## Data extract
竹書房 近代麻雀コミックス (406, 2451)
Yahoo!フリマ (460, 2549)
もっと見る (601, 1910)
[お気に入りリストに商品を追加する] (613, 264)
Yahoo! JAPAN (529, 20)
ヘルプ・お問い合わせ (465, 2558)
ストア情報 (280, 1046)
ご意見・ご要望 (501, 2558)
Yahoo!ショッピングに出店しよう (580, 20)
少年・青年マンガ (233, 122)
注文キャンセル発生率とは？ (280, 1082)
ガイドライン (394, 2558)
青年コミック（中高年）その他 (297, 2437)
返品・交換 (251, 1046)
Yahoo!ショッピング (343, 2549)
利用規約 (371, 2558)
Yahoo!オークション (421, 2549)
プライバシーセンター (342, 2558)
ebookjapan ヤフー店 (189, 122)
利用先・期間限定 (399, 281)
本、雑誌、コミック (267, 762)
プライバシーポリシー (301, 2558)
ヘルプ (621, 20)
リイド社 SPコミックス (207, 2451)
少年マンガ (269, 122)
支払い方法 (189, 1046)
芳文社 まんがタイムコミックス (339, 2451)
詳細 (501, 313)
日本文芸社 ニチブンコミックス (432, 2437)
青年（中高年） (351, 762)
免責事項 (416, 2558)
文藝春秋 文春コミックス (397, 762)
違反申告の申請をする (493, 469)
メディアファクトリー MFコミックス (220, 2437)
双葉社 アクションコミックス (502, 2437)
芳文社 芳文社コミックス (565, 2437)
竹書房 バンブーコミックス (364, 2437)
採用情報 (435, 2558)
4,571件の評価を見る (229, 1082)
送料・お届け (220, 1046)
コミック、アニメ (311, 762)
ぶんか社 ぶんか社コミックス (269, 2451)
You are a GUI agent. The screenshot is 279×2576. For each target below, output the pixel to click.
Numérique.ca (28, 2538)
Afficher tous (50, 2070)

--

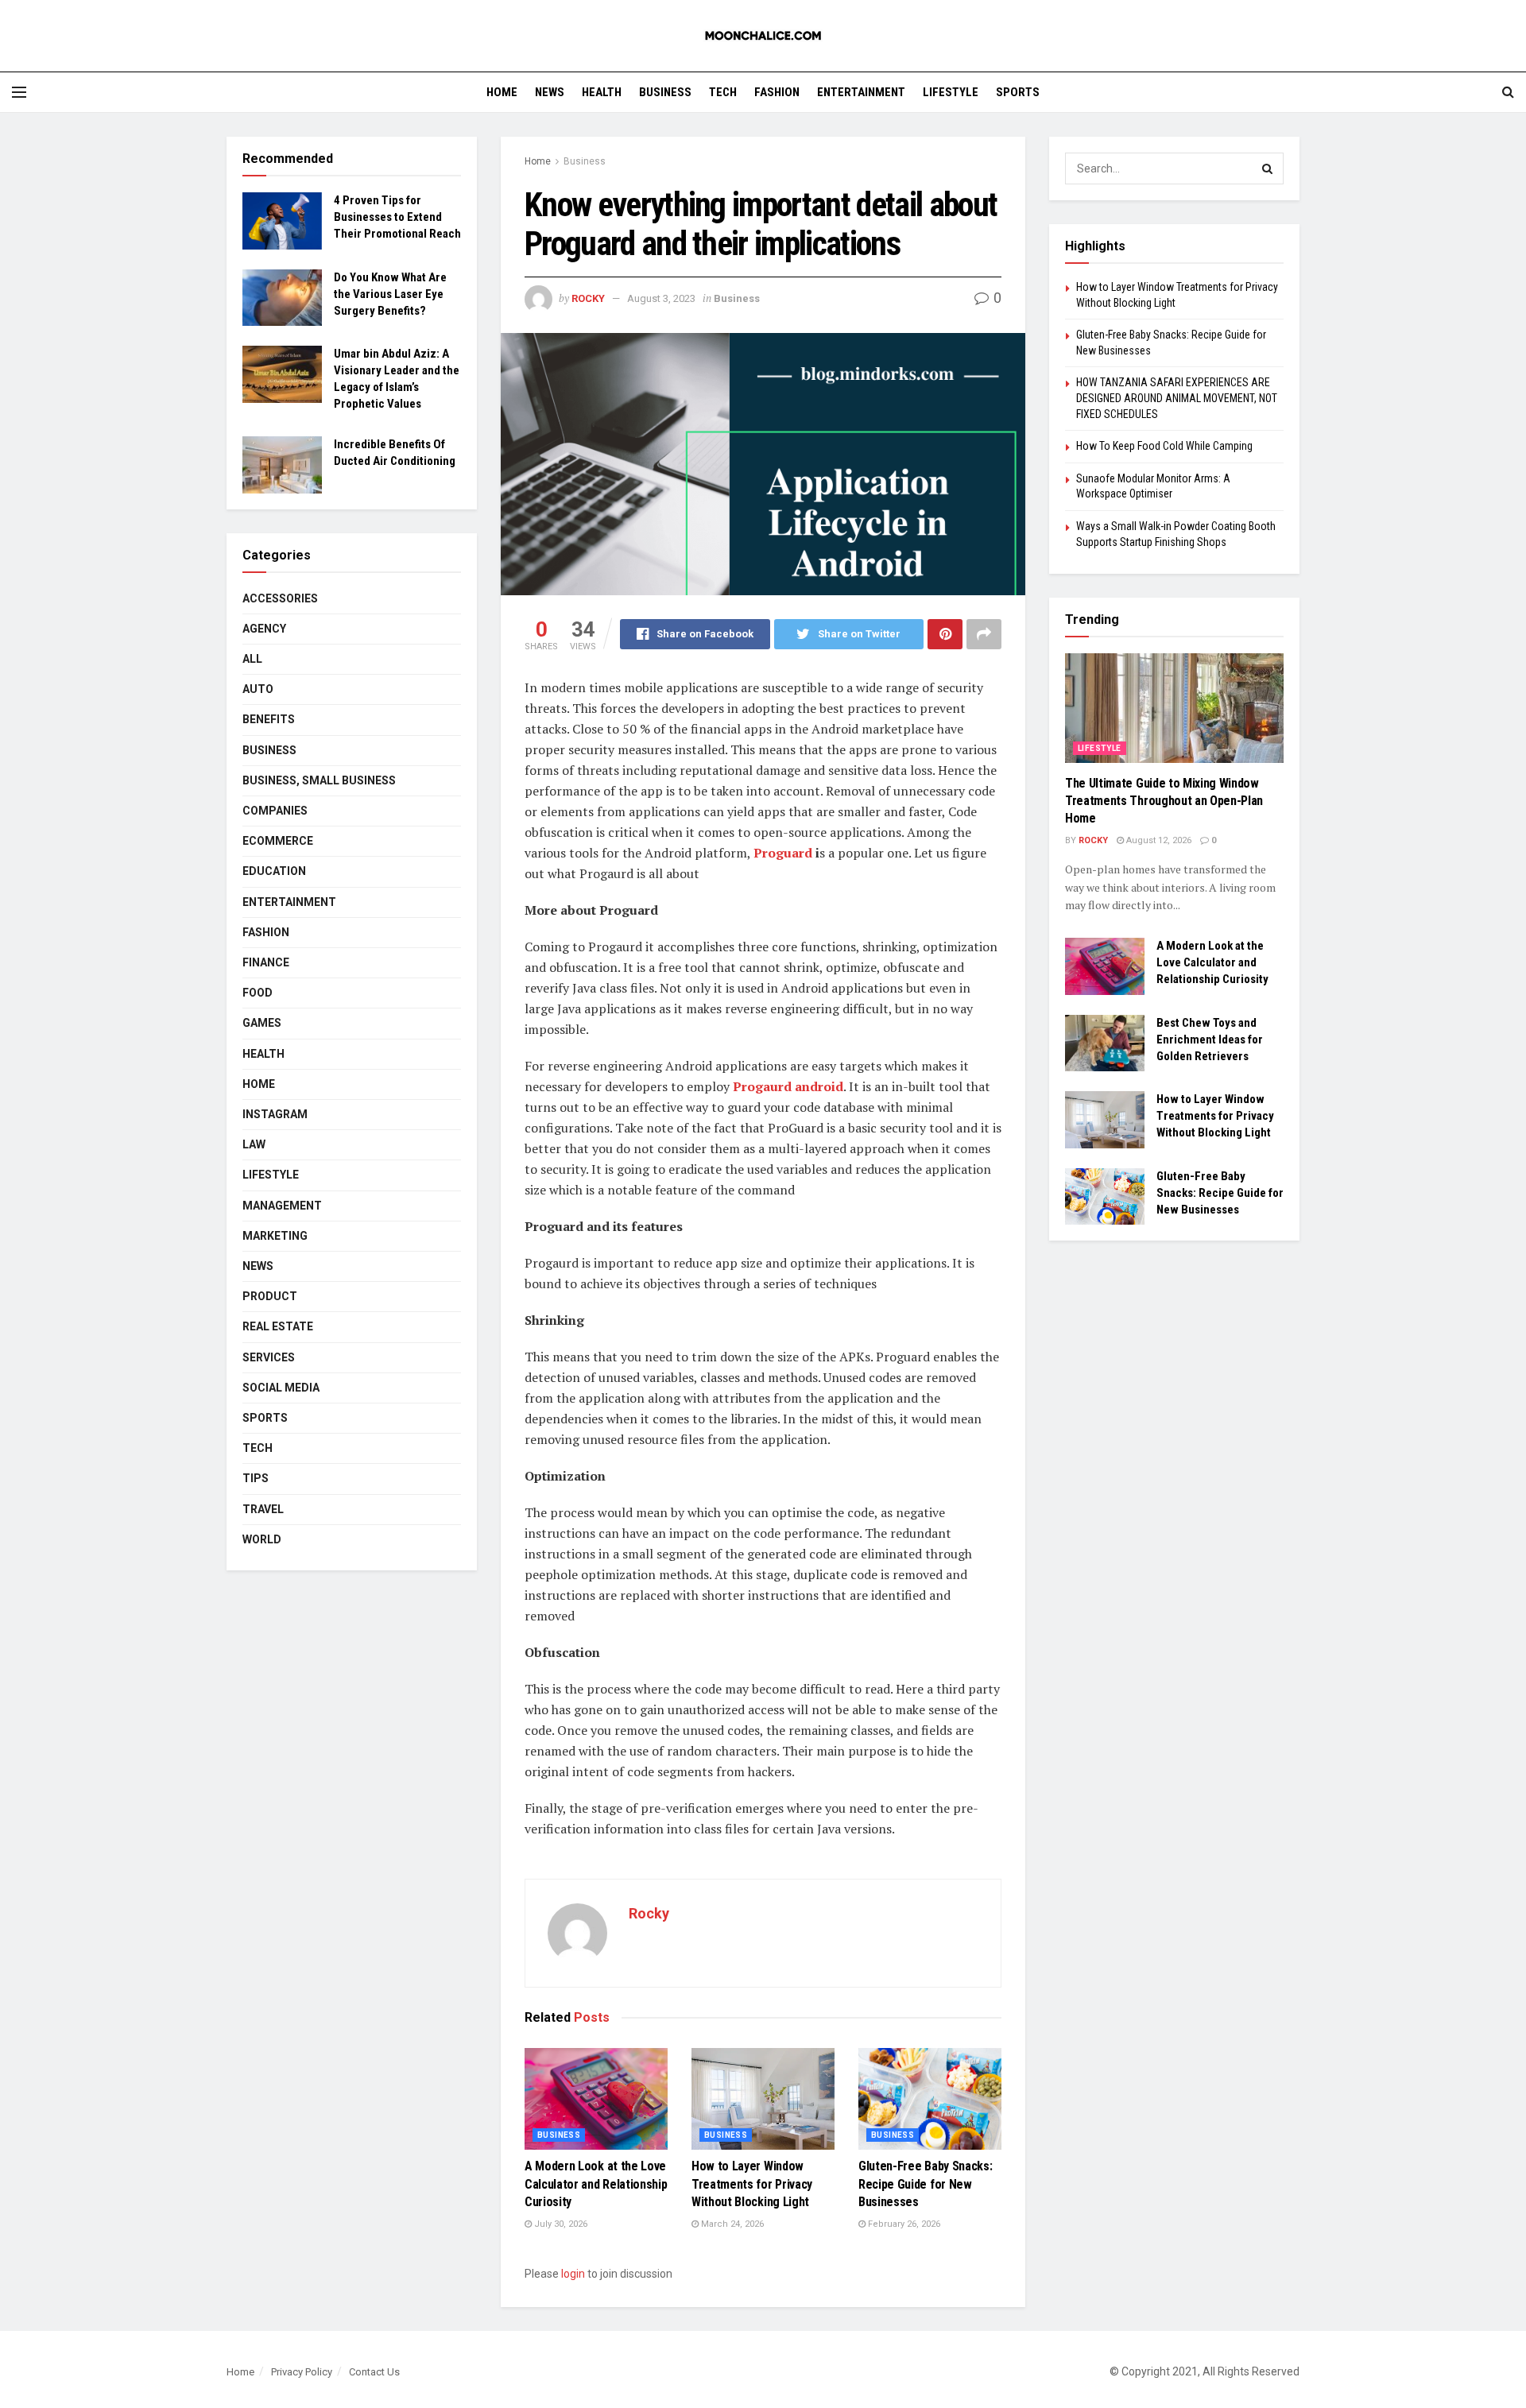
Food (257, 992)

---

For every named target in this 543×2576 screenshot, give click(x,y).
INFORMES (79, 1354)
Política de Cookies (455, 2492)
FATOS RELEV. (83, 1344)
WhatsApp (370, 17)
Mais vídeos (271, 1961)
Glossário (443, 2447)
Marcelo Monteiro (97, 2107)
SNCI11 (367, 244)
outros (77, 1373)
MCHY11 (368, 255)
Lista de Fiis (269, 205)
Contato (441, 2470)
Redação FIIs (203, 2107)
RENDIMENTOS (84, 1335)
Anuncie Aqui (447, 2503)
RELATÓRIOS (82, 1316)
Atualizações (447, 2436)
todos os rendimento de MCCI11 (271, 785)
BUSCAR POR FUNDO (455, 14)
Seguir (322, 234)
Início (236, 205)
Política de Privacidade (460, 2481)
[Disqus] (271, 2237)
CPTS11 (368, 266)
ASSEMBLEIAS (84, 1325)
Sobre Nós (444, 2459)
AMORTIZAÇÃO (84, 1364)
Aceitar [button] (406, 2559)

## Task details
Say how many lines in the records hold the string "target". Give no other words.

## Reply
2